[WORK TASK]: Copy out each line of the material that includes the word "agent".

[[ MATERIAL FOR THIS EXERCISE open ]]

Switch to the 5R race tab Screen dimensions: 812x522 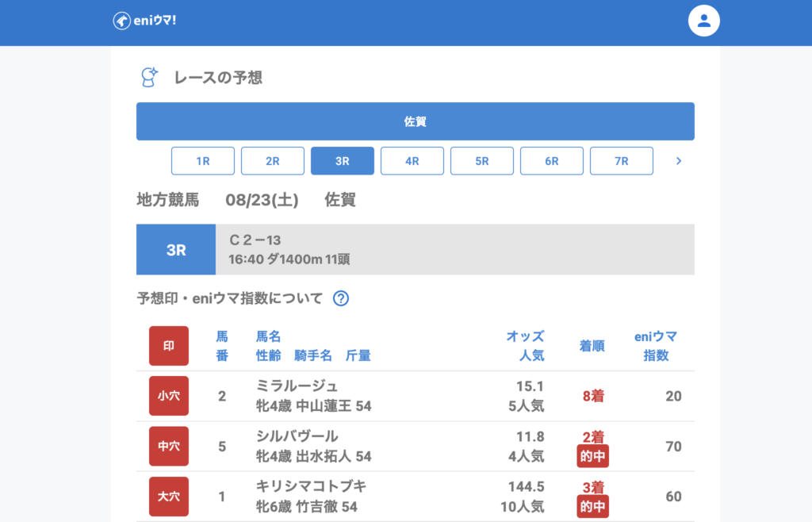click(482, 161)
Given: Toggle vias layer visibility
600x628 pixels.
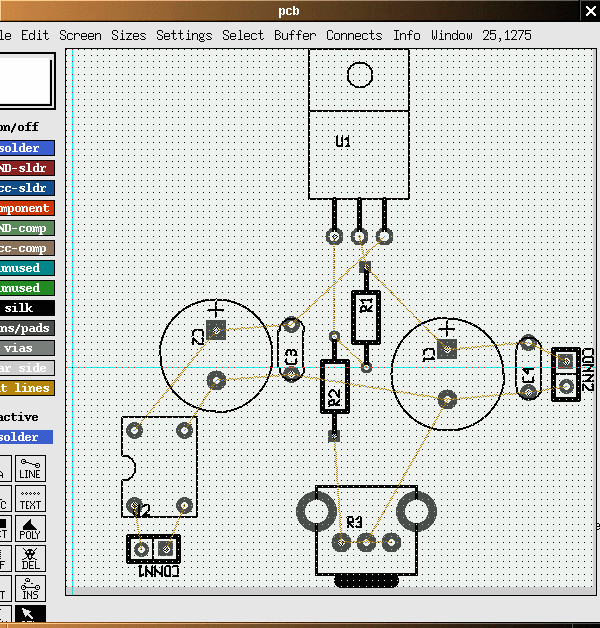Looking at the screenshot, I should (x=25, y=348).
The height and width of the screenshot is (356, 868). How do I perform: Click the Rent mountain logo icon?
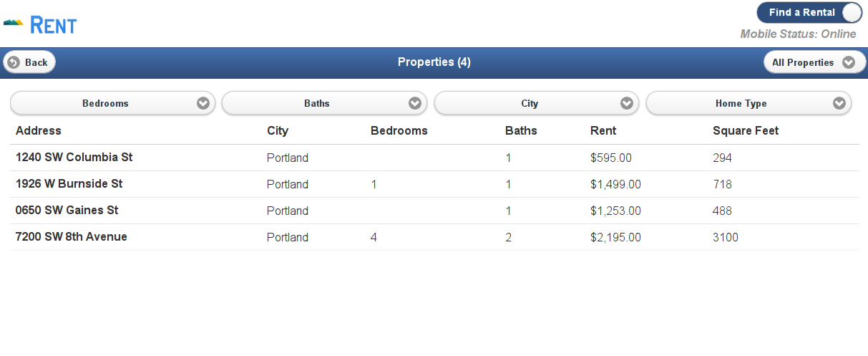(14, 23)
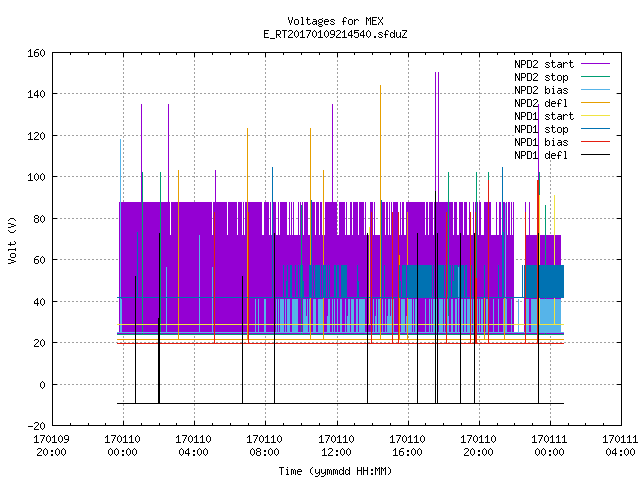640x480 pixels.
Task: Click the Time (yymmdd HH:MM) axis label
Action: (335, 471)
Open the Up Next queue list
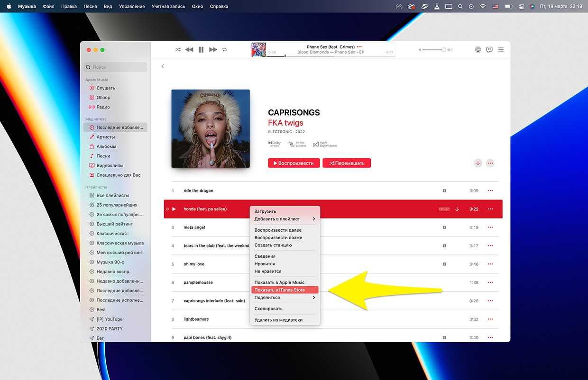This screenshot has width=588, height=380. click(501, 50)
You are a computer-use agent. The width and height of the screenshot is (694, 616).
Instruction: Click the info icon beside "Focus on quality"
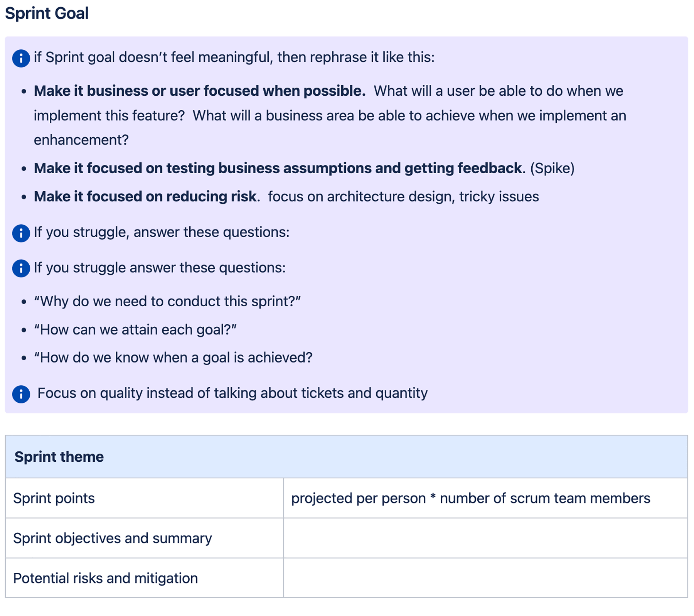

[[ MATERIAL FOR THIS EXERCISE closed ]]
[[ MATERIAL FOR THIS EXERCISE open ]]

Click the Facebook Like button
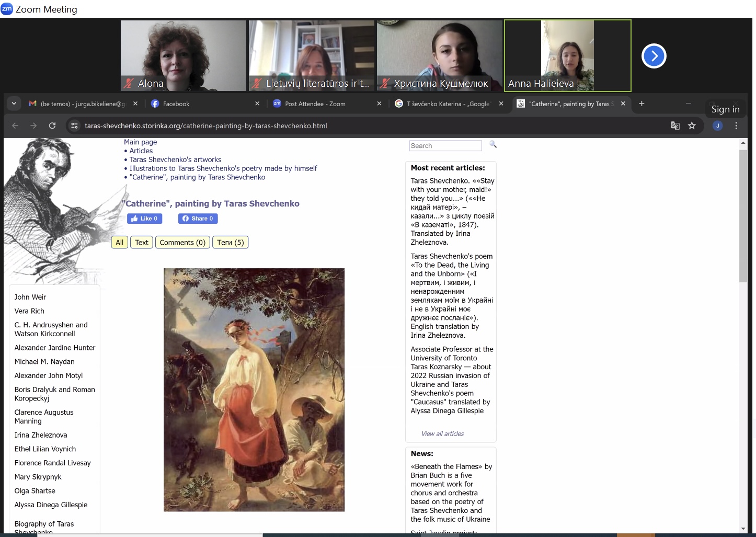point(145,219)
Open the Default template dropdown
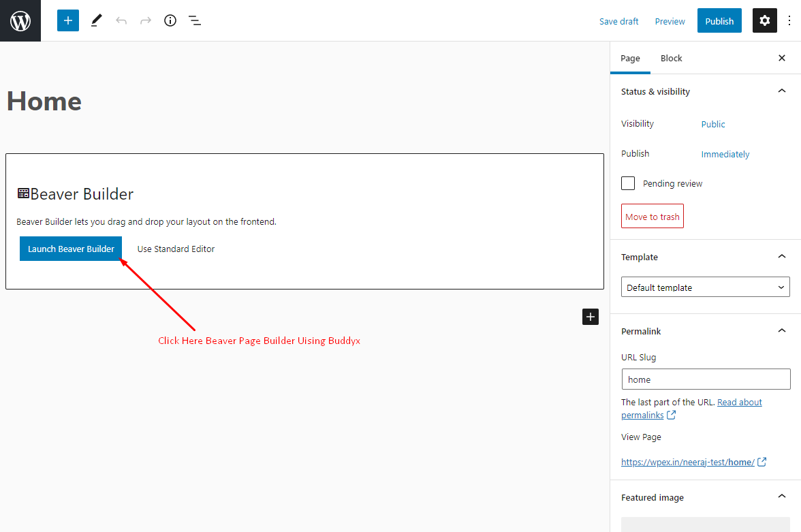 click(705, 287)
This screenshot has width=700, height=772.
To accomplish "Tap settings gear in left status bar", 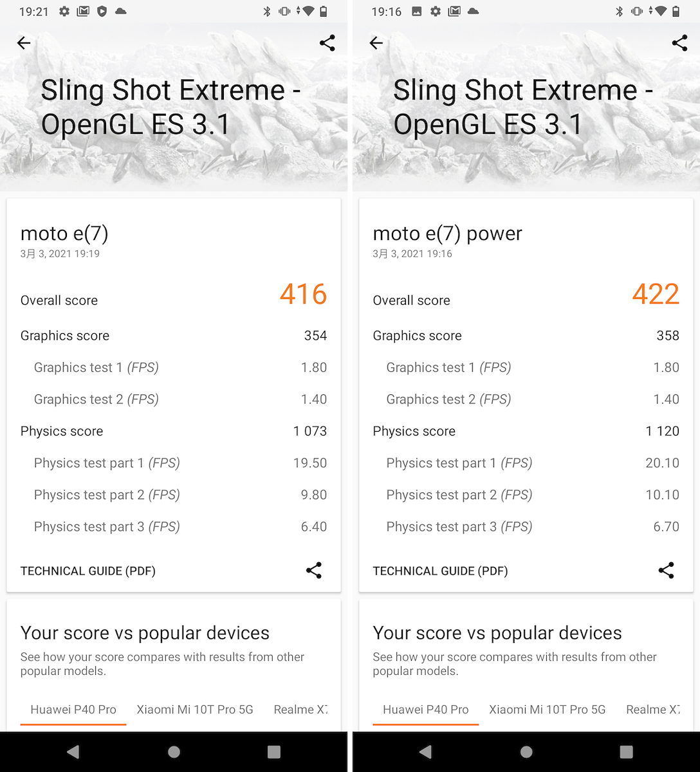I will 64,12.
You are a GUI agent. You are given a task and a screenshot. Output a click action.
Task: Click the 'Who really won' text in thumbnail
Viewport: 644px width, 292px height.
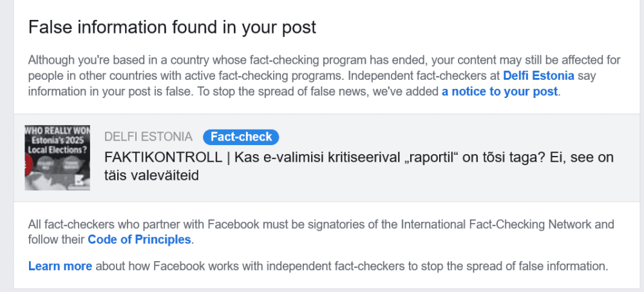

[[ MATERIAL FOR THIS EXERCISE closed ]]

[SOLUTION FOR THIS EXERCISE]:
You are a computer-use agent. The width and height of the screenshot is (694, 616).
You are a GUI agent. You are given a task and a screenshot. Output a click action.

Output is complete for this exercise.